Sports governing body in Romania

The Romanian Gymnastics Federation (RGF), or Gymnastics Federation of Romania, is the governing body of most disciplines of gymnastics in Romania; rhythmic gymnastics in Romania has been governed by a separate federation since 2003. Established in 1906, it supervises gymnastics clubs and gymnasts' participation in international competitions.

== History ==
The Federation was founded in 1906 and joined World Gymnastics in 1907. National competitions began to be held in May 1907.

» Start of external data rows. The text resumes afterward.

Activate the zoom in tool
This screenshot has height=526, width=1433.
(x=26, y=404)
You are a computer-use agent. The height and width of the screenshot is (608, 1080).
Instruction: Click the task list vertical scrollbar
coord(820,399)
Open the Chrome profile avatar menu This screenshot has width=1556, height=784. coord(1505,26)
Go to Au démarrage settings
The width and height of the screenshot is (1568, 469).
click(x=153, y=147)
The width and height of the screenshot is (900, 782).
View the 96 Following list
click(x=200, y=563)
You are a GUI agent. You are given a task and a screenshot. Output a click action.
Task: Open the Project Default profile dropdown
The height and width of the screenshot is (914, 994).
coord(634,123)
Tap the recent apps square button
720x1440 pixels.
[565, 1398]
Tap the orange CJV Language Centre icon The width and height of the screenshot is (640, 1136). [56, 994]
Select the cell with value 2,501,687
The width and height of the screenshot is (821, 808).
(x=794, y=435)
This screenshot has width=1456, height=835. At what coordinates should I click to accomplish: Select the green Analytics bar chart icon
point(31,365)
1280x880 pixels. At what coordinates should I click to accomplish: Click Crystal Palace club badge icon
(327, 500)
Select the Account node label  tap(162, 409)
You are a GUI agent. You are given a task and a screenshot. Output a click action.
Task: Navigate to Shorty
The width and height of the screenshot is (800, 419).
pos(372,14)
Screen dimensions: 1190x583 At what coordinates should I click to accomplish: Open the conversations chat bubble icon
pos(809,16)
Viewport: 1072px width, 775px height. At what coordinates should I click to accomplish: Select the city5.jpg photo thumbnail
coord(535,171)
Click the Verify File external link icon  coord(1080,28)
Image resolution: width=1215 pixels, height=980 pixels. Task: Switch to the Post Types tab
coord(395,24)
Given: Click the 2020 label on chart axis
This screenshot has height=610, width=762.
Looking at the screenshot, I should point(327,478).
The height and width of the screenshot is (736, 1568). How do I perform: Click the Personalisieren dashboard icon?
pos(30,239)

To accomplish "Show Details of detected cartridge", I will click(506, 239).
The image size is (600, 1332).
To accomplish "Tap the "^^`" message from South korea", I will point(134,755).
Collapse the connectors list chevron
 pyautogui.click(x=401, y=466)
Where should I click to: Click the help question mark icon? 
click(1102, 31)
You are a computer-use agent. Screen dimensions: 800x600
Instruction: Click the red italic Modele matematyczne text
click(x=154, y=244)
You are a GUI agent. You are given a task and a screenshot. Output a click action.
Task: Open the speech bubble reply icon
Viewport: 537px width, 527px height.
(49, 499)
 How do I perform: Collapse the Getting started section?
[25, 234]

In 1936, it became a member of the Romanian Olympic and Sports Committee. The first Romanian Olympic teams were sent to the 1952 Summer Olympics. The Federation joined European Gymnastics in 1986. Aerobic gymnastics was added to the Federation's program in 1994.

== Controversies ==
In November 2025, the national women's artistic gymnastics team was dissolved after multiple allegations of abuse were made and videos were released to news media showing coach Camelia Voinea scolding her crying daughter to continue training, with gymnasts told to return to train with their affiliated club. The Federation's president, Ioan Silviu Suciu, said that an independent commission was set up to evaluate the complaints and that the Federation would implement modern safeguarding standards. Five affected gymnasts complained to the National Agency for Sports, stating that the dissolution affected their ability to train safely and remain close to their school or a hospital where they were undergoing treatment; Maria Ceplinschi noted that training in her club meant that she would need to train in the same gym where Voinea coached.

In March 2026, Daniela Sofronie, a member of the Federation's disciplinary committee, said that the committee had not yet met about the allegations.